MATERIAL PROVIDED:
-- Start --
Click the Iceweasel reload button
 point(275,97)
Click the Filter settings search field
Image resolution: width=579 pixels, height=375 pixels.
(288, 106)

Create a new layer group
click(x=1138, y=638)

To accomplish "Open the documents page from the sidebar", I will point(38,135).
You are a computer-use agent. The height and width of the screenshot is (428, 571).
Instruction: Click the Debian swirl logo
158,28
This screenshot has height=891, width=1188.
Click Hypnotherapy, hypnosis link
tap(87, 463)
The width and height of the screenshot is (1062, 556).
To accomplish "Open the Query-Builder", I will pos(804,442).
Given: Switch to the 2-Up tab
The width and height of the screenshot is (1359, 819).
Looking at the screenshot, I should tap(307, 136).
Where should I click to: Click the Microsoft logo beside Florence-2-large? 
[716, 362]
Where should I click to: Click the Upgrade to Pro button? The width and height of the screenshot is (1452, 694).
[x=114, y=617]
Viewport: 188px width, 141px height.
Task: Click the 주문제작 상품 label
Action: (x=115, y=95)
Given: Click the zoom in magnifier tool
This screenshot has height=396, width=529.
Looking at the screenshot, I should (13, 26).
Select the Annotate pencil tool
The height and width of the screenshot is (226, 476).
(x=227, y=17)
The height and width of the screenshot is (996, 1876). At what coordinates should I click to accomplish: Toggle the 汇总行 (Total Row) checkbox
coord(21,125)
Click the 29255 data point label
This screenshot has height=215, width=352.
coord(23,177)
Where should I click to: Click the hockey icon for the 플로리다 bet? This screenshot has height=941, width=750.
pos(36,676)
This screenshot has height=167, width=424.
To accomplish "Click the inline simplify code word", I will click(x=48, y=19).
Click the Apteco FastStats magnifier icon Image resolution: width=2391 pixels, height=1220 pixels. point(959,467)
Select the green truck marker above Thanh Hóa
-- End --
JOB:
Render the listing above as a JSON array of strings, with one string per line and blank lines omitted.

RESULT BELOW:
[
  "Click the Iceweasel reload button",
  " point(275,97)",
  "Click the Filter settings search field",
  "Image resolution: width=579 pixels, height=375 pixels.",
  "(288, 106)",
  "Create a new layer group",
  "click(x=1138, y=638)",
  "To accomplish \"Open the documents page from the sidebar\", I will point(38,135).",
  "You are a computer-use agent. The height and width of the screenshot is (428, 571).",
  "Instruction: Click the Debian swirl logo",
  "158,28",
  "This screenshot has height=891, width=1188.",
  "Click Hypnotherapy, hypnosis link",
  "tap(87, 463)",
  "The width and height of the screenshot is (1062, 556).",
  "To accomplish \"Open the Query-Builder\", I will pos(804,442).",
  "Given: Switch to the 2-Up tab",
  "The width and height of the screenshot is (1359, 819).",
  "Looking at the screenshot, I should tap(307, 136).",
  "Where should I click to: Click the Microsoft logo beside Florence-2-large? ",
  "[716, 362]",
  "Where should I click to: Click the Upgrade to Pro button? The width and height of the screenshot is (1452, 694).",
  "[x=114, y=617]",
  "Viewport: 188px width, 141px height.",
  "Task: Click the 주문제작 상품 label",
  "Action: (x=115, y=95)",
  "Given: Click the zoom in magnifier tool",
  "This screenshot has height=396, width=529.",
  "Looking at the screenshot, I should (13, 26).",
  "Select the Annotate pencil tool",
  "The height and width of the screenshot is (226, 476).",
  "(x=227, y=17)",
  "The height and width of the screenshot is (996, 1876). At what coordinates should I click to accomplish: Toggle the 汇总行 (Total Row) checkbox",
  "coord(21,125)",
  "Click the 29255 data point label",
  "This screenshot has height=215, width=352.",
  "coord(23,177)",
  "Where should I click to: Click the hockey icon for the 플로리다 bet? This screenshot has height=941, width=750.",
  "pos(36,676)",
  "This screenshot has height=167, width=424.",
  "To accomplish \"Click the inline simplify code word\", I will click(x=48, y=19).",
  "Click the Apteco FastStats magnifier icon Image resolution: width=2391 pixels, height=1220 pixels. point(959,467)",
  "Select the green truck marker above Thanh Hóa"
]